The object fs should be owned by the user stackclass with access rights -rw-------. That is, it is only readable and writable by its owner.
The stack operations push and pop should also be owned by the user stackclass with access rights ---s-----x. That is, the file may be executed by the public, but the SUID bit is set, so when they execute it, the user ID is set to the owner.
A problem: Give the access control lists for the file holding the stack object, fs and the files holding the push and pop applications, push and pop, so that the abstract rules for stacks are enforced. If you have to invent to invent additional applications to solve the problem, document what they do and give their access control lists. (1 point)
Stack objects such as fs have the access control list [push:RW,pop:RW]
The files containing the executable code for push and pop have the access control list [u:S]

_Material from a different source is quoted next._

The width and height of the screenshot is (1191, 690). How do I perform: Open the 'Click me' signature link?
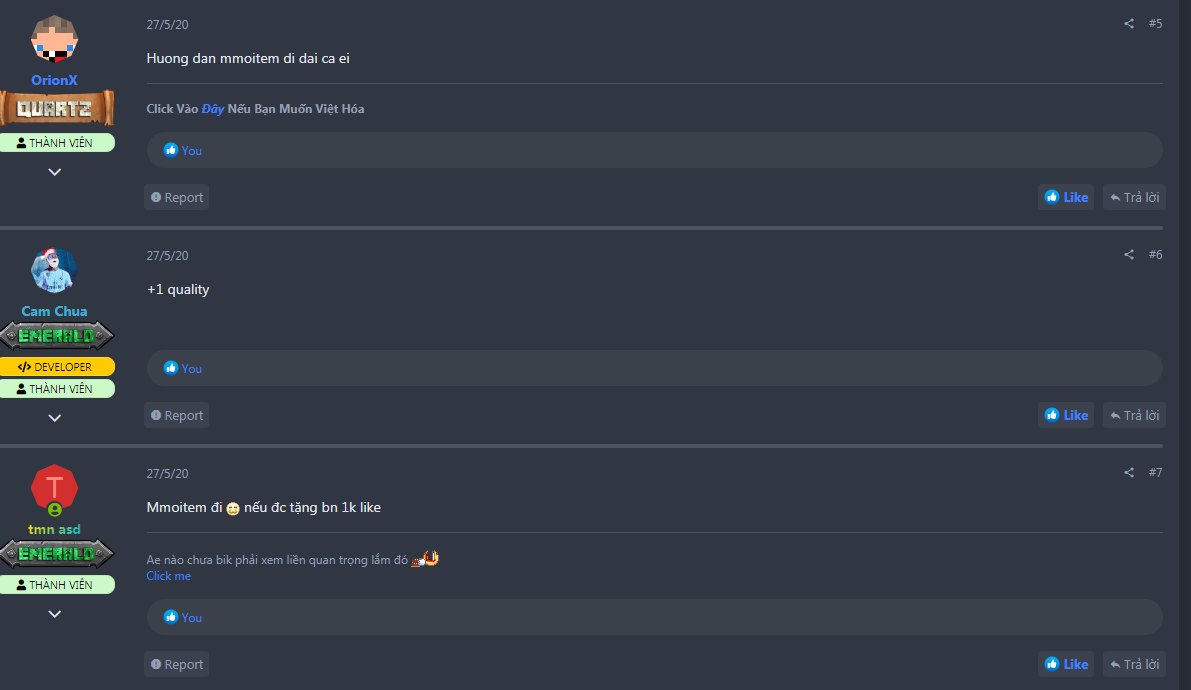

A problem: Give the capability list of this user, along with any auxiliary C-lists needed. Use the name fs for the file holing the protected representation of the stack, accessible only to the code of the push and pop programs. Document the purposes of any auxiliary C-lists and any auxiliary applications needed to solve this problem. Hint: The solution is entirely different from the solution to parts a and b, but it bears a strong relationship to typical models of abstract programming language semantics for object-oriented languages. (1.5 points)
Here is one approach, there are others:
The user u has C-list [push:X,pop:X]
The C-lists push and pop each contain a main program that implements the required operation They have C-lists [main:X,fs:RW]
A problem: Give the capability list of this user, along with any auxiliary C-lists needed. Use the name fs for the file holing the protected representation of the stack, accessible only to the code of the push and pop programs. Document the purpose and use of any auxiliary C-lists, auxiliary applications, or auxiliary objects you needed to solve this problem. (1.5 points)
First, sealedfs = seal( fs:RW, stackkey: )
The user u has the C-list [read:WX,write:WX,sealedfs:] That is, the user has no access rights to the sealed object. The only thing allowed on that capability is to unseal it, but the user does not have the key.
The C-lists push and pop each contain a main program that implements the required operation They have C-lists [main:X,stackkey:] That is, the programs can unlock any sealed stack objects they see.
Note that we must assume that users can pass capabilities as parameters when they execute programs. This is how u passes sealedfs: to the stack methods.